When I asked Clements what he has learned in his ten years, he said he’s better now at knowing when to listen to the other voices in the room, and when to stand up for his vision. Another important lesson is the necessity of taking your time and not rushing projects. He said, “You want your work to be topical, and you want your work to be current. But at the same time, in the first few years of my career, I put myself on such a treadmill, and I just wanted things to happen, and I wanted bigger opportunities, and bigger stages, and bigger budgets, and I wanted bigger roles. I was so hungry, and I’m still hungry, but I have some more perspective on it and looking at it as a long game. Ten years is a very small percentage of what (God willing) will be a 50-year career.” He also shared with me the advice he gives to his students: “Don’t let the perfect be the enemy of the good.” It’s helpful advice for anyone in a creative field.
It seems like the norm for Clements is to be working on several projects at once, perhaps because he allows each one the time to go through several iterations, and right now is no different. He’s still developing At the Barricades, with hopes for it to go on tour in 2026, the 90th anniversary of the Spanish Civil War. He’s also just wrapped up a run of the interactive theatrical experience Third Law at the Culture Lab in New York City. Then, there’s another piece in its early stages about the strange 20 year journey that former First Lady of Argentina Eva Perón’s body went on between her death and her burial. “It explores the idea of the body as a relic, and the magical properties of bodies and what an afterlife looks like when you’re living it so publicly,” Clements explained.

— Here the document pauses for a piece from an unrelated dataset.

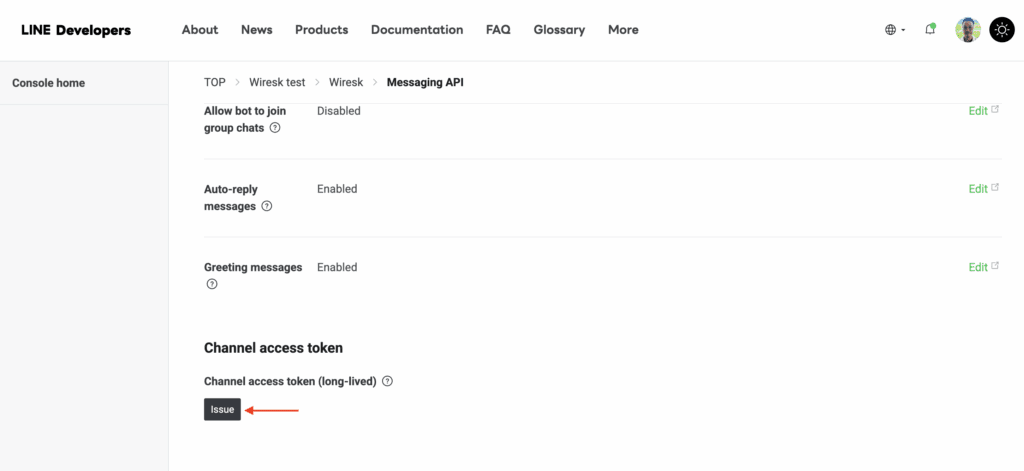Click help icon next to Channel access token
This screenshot has width=1024, height=471.
[x=388, y=382]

What are Clements’s goals for the next ten years? “Trusting myself more,” he said. “I hope if we do another interview in ten years, I’ve been lucky enough to have many more projects, many more wonderful collaborators, and our company has continued to grow in a way that feels ethical.” He wants to continue working with Adrain and What Will the Neighbors Say?, continue developing his practice of documentary-theatre, and continue working in New York and Scotland.
It’s easy to believe that he will, and it seems that now is an apt time for the kind of political theatre he’s involved with. He said, “People find ways to survive, but it does feel like we’re in a very volatile moment. In that sense, political theater and provocative theater that doesn’t give folks easy solutions and encourages them to look at their own lives, feels more essential than ever to me.”
Clements is one of those theatre-makers whose passion and drive shine through the moment you get him talking about theatre. His love for not only the finished product, but also the process of making theatre, his dedication to creating meaningful political work, his endless thirst for knowledge all make me confident that these first ten years are just the beginning.